Dans son immense étude sur la famille européenne, Le Play constatait chez des familles patriarcales qui retenaient tous les fils sous le toit paternel, que

Si elles suivent avec déférence l'impulsion qui leur est imprimée, par contre elles sont mal préparées à apprécier la valeur des innovations utiles : elles se prêtent difficilement à introduire dans leurs méthodes de travail des pratiques perfectionnées, lorsque les classes supérieures n'en prennent pas l'initiative34.

L'indépendance que Dieu accorde aux nouveaux foyers en obligeant l'homme à quitter son père et sa mère, donne aux familles nouvellement constituées la possibilité et l'obligation de développer leurs propres talents. Elle permet aux nouvelles générations d'introduire des innovations dans de nombreux domaines.
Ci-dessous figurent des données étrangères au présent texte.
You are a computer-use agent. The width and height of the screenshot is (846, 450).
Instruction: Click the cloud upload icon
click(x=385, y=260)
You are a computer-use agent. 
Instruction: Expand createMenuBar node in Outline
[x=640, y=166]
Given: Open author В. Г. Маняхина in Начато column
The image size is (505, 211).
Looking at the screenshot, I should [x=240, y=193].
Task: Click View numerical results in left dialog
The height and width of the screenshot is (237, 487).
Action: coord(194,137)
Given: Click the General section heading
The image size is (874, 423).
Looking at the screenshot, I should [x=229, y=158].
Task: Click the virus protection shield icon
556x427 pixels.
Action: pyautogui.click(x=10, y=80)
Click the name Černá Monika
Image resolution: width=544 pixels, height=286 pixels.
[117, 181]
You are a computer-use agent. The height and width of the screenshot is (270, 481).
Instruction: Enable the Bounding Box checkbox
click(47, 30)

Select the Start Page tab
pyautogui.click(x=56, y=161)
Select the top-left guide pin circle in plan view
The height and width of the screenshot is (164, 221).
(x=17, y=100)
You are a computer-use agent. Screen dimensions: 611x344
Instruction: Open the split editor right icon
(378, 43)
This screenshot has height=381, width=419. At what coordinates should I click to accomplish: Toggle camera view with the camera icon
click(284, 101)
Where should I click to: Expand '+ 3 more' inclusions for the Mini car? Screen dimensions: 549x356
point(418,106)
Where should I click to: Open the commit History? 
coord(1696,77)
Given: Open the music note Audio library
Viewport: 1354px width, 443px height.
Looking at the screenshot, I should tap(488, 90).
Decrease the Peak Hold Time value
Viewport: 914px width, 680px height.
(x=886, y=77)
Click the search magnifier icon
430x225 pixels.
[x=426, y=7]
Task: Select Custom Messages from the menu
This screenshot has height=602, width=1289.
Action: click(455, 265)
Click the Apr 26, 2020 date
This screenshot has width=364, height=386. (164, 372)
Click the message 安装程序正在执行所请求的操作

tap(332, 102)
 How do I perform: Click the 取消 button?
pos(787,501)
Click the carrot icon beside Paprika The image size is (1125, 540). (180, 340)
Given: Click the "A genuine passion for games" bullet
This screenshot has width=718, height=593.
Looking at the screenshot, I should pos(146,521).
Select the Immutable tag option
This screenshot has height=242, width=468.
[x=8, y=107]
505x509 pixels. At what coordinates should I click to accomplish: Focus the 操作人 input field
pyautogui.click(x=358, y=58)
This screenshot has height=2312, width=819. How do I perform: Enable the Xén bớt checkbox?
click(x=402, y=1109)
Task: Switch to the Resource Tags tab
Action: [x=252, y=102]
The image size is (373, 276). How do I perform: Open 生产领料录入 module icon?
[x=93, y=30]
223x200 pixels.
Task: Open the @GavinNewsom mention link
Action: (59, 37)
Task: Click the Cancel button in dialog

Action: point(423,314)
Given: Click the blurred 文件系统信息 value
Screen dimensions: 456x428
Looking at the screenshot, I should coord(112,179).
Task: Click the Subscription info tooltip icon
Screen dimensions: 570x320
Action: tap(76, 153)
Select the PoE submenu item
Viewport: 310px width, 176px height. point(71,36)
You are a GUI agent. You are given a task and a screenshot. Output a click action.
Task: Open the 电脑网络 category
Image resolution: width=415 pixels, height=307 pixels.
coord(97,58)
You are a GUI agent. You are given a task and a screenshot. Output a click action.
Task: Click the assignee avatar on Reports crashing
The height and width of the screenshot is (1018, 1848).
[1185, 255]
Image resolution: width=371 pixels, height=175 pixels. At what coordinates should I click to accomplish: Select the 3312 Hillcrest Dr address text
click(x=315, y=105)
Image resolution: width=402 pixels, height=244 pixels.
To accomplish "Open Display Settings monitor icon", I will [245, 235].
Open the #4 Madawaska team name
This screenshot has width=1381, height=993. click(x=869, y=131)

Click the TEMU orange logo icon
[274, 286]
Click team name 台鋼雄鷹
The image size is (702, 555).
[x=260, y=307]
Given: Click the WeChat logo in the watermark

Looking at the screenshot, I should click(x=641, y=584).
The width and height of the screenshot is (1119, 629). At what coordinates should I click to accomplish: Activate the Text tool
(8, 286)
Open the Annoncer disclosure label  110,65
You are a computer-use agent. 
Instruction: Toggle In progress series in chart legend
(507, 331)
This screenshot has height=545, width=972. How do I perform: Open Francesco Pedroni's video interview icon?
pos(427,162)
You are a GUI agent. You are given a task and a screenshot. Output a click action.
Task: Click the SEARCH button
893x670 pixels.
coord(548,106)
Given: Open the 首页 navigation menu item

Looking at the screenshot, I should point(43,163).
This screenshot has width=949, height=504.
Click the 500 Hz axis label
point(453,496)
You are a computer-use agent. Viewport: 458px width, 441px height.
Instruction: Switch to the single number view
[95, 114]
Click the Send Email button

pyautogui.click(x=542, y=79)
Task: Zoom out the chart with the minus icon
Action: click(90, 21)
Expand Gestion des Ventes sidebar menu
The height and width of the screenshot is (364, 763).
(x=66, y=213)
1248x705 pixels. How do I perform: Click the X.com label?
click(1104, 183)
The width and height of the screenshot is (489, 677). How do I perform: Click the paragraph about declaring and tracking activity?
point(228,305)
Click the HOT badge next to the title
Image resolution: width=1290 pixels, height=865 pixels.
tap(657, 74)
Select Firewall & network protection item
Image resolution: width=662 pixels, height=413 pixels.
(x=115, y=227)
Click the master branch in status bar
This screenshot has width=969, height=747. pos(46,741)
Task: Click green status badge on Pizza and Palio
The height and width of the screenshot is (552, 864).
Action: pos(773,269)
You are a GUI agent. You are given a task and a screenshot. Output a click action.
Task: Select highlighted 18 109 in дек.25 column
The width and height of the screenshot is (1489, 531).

C'est ainsi qu'est sauvegardée la dimension créative, toujours située dans le cadre immuable de la loi divine, de la vie humaine créée à l'image du Créateur.

Cela peut aussi devenir une tentation pour l'homme, en tant qu'individu mâle, de diviniser son propre travail, d'en faire un absolu, une idole, et de nuire ainsi gravement à l'équilibre et à la santé de sa famille. Par contre, il est certain qu'une famille dont le père aurait perdu le sens spécifique de la vocation qui lui est propre, devient une famille ayant perdu un de ses principaux axes. Beaucoup aujourd'hui sont assaillis par une autre tentation, celle de mépriser le travail du père, travail souvent devenu une tâche mécanique, abrutissante, étouffante sans autre légitimité que d'être une source de gain. C'est le prix que nous devons payer pour notre prospérité fondée sur la fragmentation du travail. De source d'épanouissement (malgré la peine qui l'accompagne depuis la Chute), le travail, ayant perdu son sens profond lié au mandat créationnel de l'homme, devient une source de désintégration psychologique. Le mari peut même en venir à haïr et à mépriser son propre travail. Une telle attitude de la part de l'époux et du père peut à son tour entraîner le mépris de son entourage. Citons ici encore Rushdoony :

D'autre part une femme ne peut commettre de plus grande erreur que de croire que, dans la vie de son mari, elle peut avoir la priorité sur son travail. Il aimera son épouse avec une tendresse et une chaleur personnelle qu'elle ne saura trouver nulle part ailleurs, mais pour un homme, c'est dans son travail qu'est sa vie, non dans son amour pour son épouse. Une épouse qui ne comprend pas ceci peut causer un tort incalculable à son mariage. (...) A une époque où les tendances culturelles apostates et étatiques dérobent au travail sa finalité constructive, le caractère futile du travail de l'homme peut devenir une source fondamentale, mais souvent méconnue, de tensions à l'intérieur du couple. Le domaine où l'homme est appelé à exercer sa vocation de régner sur la nature peut ainsi devenir celui de sa plus grande frustration35.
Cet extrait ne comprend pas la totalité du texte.